→ **Excerpted passage**
□ □ □ □ □
Really the only way to control goutweed (aka: bishop's weed) is to hand pull it and mulch around the area where it keep popping up. You could try using Roundup, or even boiling water, and spot treat the goutweed while covering your pachysandra with a shield of some kind (like cardboard). Still the best way would be to simply pull or dig it up.
Is it wise or unwise to use 10-10-10 on pachysandra in the fall and spring? Is it wise to fertilize pachysandra at all? Should it be done in the fall or spring or both? What type of fertilizer? Will fertilizing harm the plant?
You can fertilize your Pachysandra in the spring with a balanced fertilizer or one with low phosphorous.
12-12-12 or 8-5-5.
Lift the plants to apply the fertilizer to the soil and not the plants themselves.
□ □ □ □ □
→ **Task data**

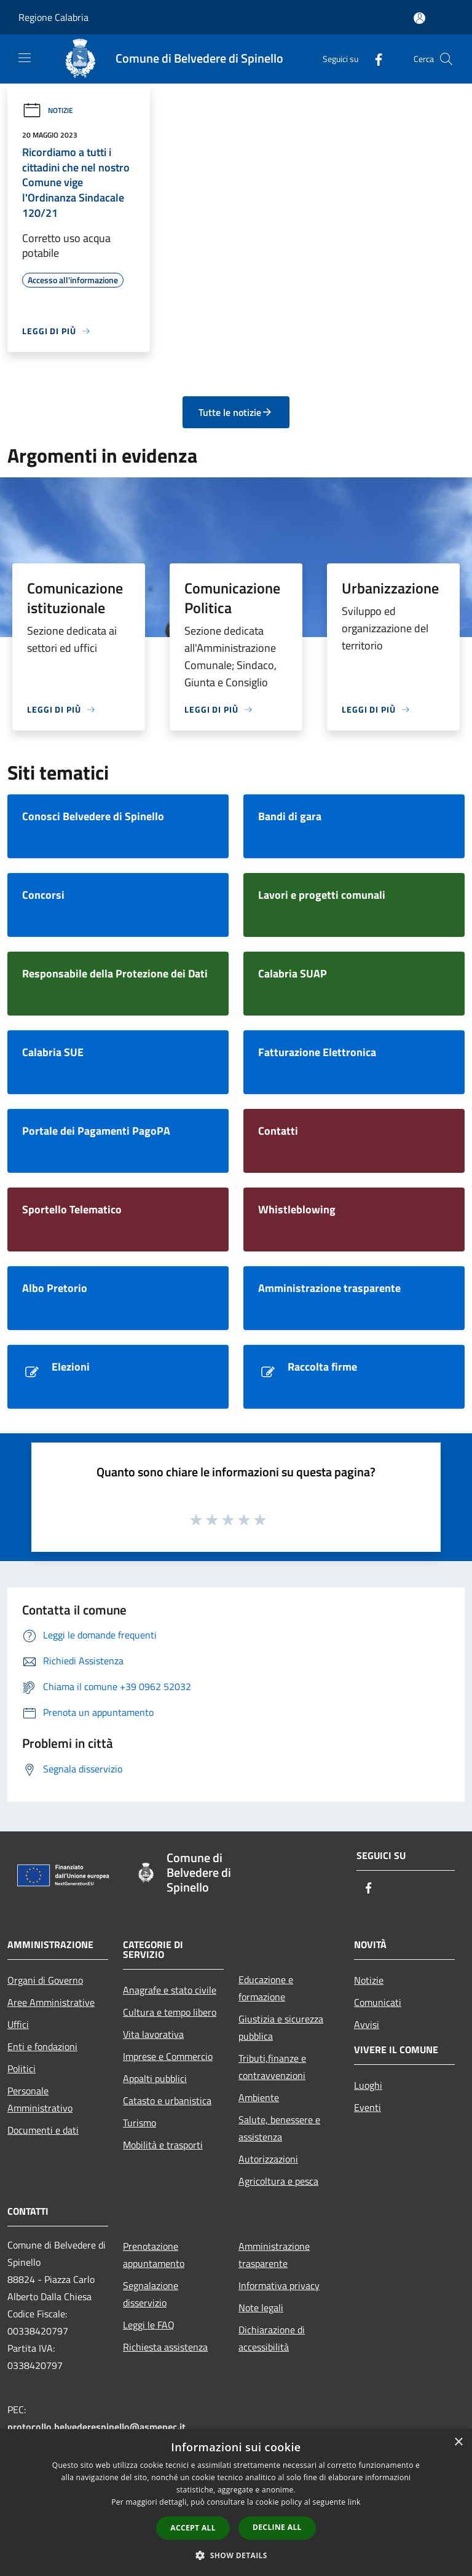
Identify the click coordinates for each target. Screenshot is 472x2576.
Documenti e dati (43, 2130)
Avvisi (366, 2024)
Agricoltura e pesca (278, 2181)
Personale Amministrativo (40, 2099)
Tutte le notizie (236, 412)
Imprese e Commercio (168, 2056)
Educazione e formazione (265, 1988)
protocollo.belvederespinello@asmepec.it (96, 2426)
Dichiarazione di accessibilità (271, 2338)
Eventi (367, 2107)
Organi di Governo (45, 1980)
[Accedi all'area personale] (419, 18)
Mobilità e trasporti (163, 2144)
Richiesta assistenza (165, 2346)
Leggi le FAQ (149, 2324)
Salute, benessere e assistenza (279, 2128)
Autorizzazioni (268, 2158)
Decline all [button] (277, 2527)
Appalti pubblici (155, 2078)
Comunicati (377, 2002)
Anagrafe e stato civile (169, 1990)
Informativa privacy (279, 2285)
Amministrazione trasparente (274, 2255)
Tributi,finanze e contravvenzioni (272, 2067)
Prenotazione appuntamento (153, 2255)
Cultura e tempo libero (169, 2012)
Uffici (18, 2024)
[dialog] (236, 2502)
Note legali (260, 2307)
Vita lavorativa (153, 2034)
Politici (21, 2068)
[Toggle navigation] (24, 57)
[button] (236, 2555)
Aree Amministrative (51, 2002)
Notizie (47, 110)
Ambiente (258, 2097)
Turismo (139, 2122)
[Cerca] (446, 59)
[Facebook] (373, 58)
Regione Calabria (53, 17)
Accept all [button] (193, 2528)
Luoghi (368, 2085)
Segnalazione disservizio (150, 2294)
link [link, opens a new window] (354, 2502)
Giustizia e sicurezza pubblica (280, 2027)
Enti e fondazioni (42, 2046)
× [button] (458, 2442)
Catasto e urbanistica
□ □ □ □ □
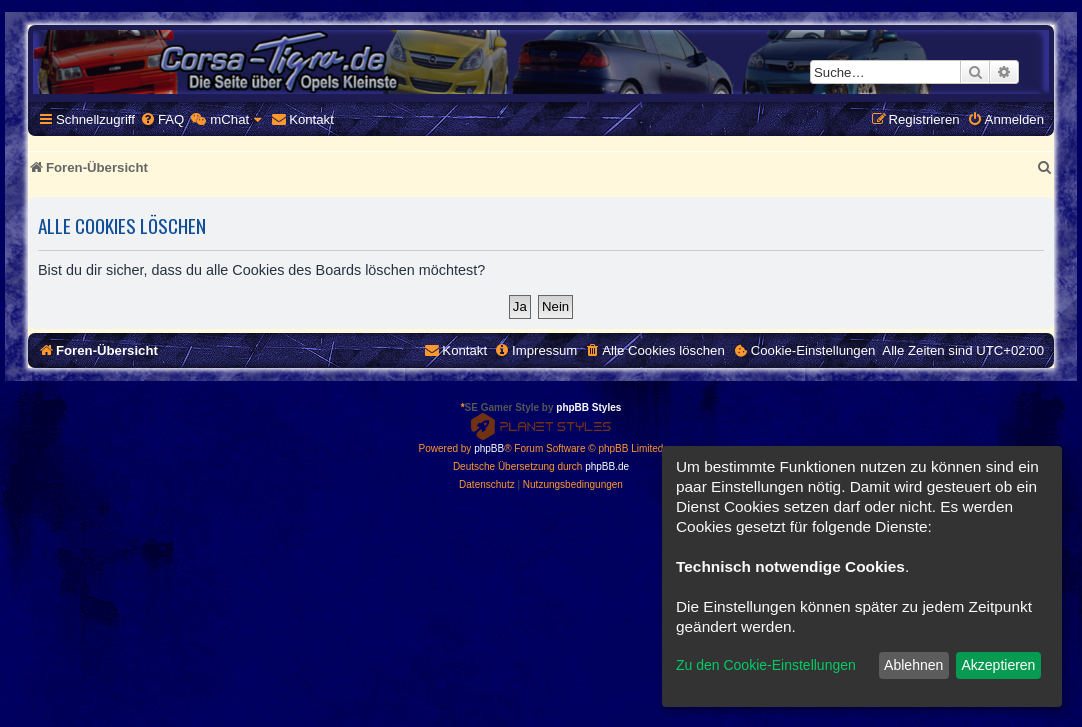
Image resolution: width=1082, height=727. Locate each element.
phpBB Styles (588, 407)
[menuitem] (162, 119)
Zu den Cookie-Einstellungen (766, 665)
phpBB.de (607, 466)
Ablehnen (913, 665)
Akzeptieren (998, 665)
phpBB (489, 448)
□ □ □ □ □
→ **Work to do**
a) Reproduce the pachysandra and goutweed text word for word.
b) Scale the rows from the one containing "Identify the click" through the one containing "[button] (458, 2442)", both included, and output only those rows with their requests. Multiply every click coordinate in the answers by 1.85, rounding to whole numbers with halves going up.
The rows that come after the gardening text are unrelated to it.

→ **Problem solutions**
a)
Really the only way to control goutweed (aka: bishop's weed) is to hand pull it and mulch around the area where it keep popping up. You could try using Roundup, or even boiling water, and spot treat the goutweed while covering your pachysandra with a shield of some kind (like cardboard). Still the best way would be to simply pull or dig it up.
Is it wise or unwise to use 10-10-10 on pachysandra in the fall and spring? Is it wise to fertilize pachysandra at all? Should it be done in the fall or spring or both? What type of fertilizer? Will fertilizing harm the plant?
You can fertilize your Pachysandra in the spring with a balanced fertilizer or one with low phosphorous.
12-12-12 or 8-5-5.
Lift the plants to apply the fertilizer to the soil and not the plants themselves.

b)
Identify the click coordinates for each target. Screenshot is 472x2576.
Documenti e dati (80, 3941)
Avvisi (677, 3744)
Agricoltura e pesca (514, 4035)
Personale Amministrativo (74, 3883)
Tutte le notizie (437, 762)
Imprese e Commercio (311, 3804)
Educazione e formazione (490, 3678)
protocollo.belvederespinello@asmepec.it (178, 4488)
Dichiarazione di accessibilità (501, 4325)
Eventi (679, 3898)
Organi di Governo (83, 3663)
[Accedi all'area personale] (775, 33)
Mobilità e trasporti (302, 3966)
Richiesta assistenza (305, 4340)
Leggi le FAQ (276, 4299)
Salute, benessere e assistenza (516, 3937)
Autorizzazioni (496, 3992)
Decline all [button] (512, 4675)
Appalti pubblici (287, 3844)
Comunicati (697, 3704)
Anagrafe e stato civile (313, 3682)
Informativa privacy (516, 4227)
Amministrazione trasparente (507, 4172)
Tributi,finanze e contravvenzioni (503, 3824)
Prenotazione appuntamento (283, 4172)
Cultura e tempo libero (313, 3722)
Uffici (33, 3744)
[dialog] (437, 4629)
Note legali (481, 4268)
Vita lavorativa (283, 3763)
Politici (39, 3826)
[Toggle navigation] (44, 105)
[button] (437, 4727)
Aree Amministrative (94, 3704)
Notizie (87, 204)
Ambiente (477, 3879)
Turismo (257, 3926)
[Cerca] (825, 109)
[Facebook] (690, 107)
Regione Calabria (98, 31)
Accept all [button] (357, 4677)
Luoghi (681, 3857)
Segnalazione disservizio (278, 4244)
link [link, opens a new window] (655, 4629)
Giustizia e sicurezza pubblica (518, 3750)
Enti e fondazioni (78, 3785)
× [button] (847, 4518)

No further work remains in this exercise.